Comfort is the key to being productive on a long flight, and for me that means legroom. The Airhook is the perfect solution—it hooks onto a closed tray table and holds a drink and your phone or tablet. That way you can stretch out and still have enough space to use your laptop where it was meant to be used: your lap.
MacBook Air ($1,199)
To get any actual work done, you’re going to need to move beyond your phone to a legitimate keyboard. But a bulky laptop takes up a lot of valuable tray-table real estate. Apple’s latest MacBook Air has a price tag to match its name, but it’s also just 15.6 millimeters thick and 13 inches wide. And at 2.75 pounds, it won’t weigh you down as you trek around town.
This Is Ground Mod Tablet 5 Organizer ($385)
From cords to flash drives to notepads, it’s a lot easier to get your work done if you don’t have to dig through your backpack—or worse yet, your carry-on—every time you need something. This high-end, stylish organizer has designated spots for everything from your passport to your AirPods, and you can customize the interior with one of several magnetic inserts, so you’ll have everything exactly where you want it.
Bose Quiet Comfort 35 Wireless Headphones II ($350)
Push notifications and urgent e-mail might not be an issue after the cabin door closes, but the guy snoring two seats over certainly won’t help you finish that report. Tune him out with these wireless headphones, which feature Bose’s first-rate noise-cancellation technology, 20 hours of battery life, and Amazon Alexa or the Google Assistant built in.
3M Privacy Filter ($29)
I do a lot of video editing for work, which tends to attract eyes on a plane. If you’re working on anything confidential, or you don’t want your seatmate leaning over your shoulder, a privacy filter like this one from 3M goes a long way toward making an airplane a more comfortable and secure place to work.
Moleskine 12-Month Weekly Notebook Planner ($18)

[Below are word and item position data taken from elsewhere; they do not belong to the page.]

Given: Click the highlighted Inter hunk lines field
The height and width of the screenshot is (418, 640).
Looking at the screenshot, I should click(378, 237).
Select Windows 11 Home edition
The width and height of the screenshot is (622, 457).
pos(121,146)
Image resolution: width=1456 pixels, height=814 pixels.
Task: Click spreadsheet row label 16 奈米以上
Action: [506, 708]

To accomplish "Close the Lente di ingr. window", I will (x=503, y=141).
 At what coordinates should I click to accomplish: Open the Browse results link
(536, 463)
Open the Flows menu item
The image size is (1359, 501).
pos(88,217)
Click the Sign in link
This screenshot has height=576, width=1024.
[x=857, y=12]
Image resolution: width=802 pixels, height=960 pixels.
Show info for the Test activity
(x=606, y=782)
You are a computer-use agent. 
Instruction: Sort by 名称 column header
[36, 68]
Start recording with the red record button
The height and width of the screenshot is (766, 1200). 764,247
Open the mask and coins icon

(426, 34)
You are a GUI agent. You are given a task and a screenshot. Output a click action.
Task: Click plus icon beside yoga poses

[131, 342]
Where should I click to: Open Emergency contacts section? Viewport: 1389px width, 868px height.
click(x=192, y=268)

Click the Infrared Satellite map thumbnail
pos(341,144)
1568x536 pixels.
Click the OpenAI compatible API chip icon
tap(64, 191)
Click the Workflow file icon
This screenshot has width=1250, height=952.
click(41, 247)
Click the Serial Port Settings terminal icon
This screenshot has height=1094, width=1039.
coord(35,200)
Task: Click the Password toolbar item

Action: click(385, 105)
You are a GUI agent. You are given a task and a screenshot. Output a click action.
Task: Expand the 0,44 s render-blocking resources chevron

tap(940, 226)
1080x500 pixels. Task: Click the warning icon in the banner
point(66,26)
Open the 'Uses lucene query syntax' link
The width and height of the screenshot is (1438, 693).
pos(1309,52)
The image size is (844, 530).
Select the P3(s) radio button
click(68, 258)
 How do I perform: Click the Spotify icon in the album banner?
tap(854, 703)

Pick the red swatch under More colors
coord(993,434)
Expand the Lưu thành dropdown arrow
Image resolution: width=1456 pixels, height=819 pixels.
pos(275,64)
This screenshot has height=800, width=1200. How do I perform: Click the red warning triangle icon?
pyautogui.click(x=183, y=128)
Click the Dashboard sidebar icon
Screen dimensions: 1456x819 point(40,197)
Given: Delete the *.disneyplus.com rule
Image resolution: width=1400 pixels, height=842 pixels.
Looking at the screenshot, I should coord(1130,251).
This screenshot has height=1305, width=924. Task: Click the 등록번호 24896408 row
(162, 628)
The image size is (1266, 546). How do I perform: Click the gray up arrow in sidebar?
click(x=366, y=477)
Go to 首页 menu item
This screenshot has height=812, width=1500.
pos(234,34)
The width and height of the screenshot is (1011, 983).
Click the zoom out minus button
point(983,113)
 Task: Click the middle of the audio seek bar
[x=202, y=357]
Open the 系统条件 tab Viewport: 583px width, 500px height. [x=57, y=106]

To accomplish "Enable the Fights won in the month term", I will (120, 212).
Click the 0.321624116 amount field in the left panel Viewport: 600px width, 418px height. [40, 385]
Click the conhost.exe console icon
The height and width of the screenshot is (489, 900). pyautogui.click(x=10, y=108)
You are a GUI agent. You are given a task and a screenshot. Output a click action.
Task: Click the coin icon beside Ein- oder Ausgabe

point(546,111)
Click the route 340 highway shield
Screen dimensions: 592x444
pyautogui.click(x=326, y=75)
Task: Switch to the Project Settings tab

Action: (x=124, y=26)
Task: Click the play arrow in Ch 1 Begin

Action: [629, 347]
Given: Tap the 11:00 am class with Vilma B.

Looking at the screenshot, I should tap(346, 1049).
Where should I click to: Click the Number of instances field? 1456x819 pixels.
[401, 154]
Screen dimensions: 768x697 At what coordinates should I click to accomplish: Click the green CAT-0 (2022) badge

Depending on the length of your flight and the nature of your work, you might be better off keeping the electronics in your bag and using a pen and paper instead. I love Moleskine’s 12-Month Weekly Notebook Planner because of its calendar and planning tools and the fact that there’s still enough space on the adjoining pages for notes and massive to-do lists. Long plane rides are the perfect time to reevaluate the tasks on my list and plan longer-term projects.
Inventory Bolt Action Pen ($80)
Normally, I prefer a number-two pencil for making notes, but that’s not practical on a plane. Instead of annoying your neighbor with pencil shavings, invest in a high-quality pen like the Inventory Bolt Action. Made from raw brass stock with a bolt action click mechanize, you’ll have it for decades.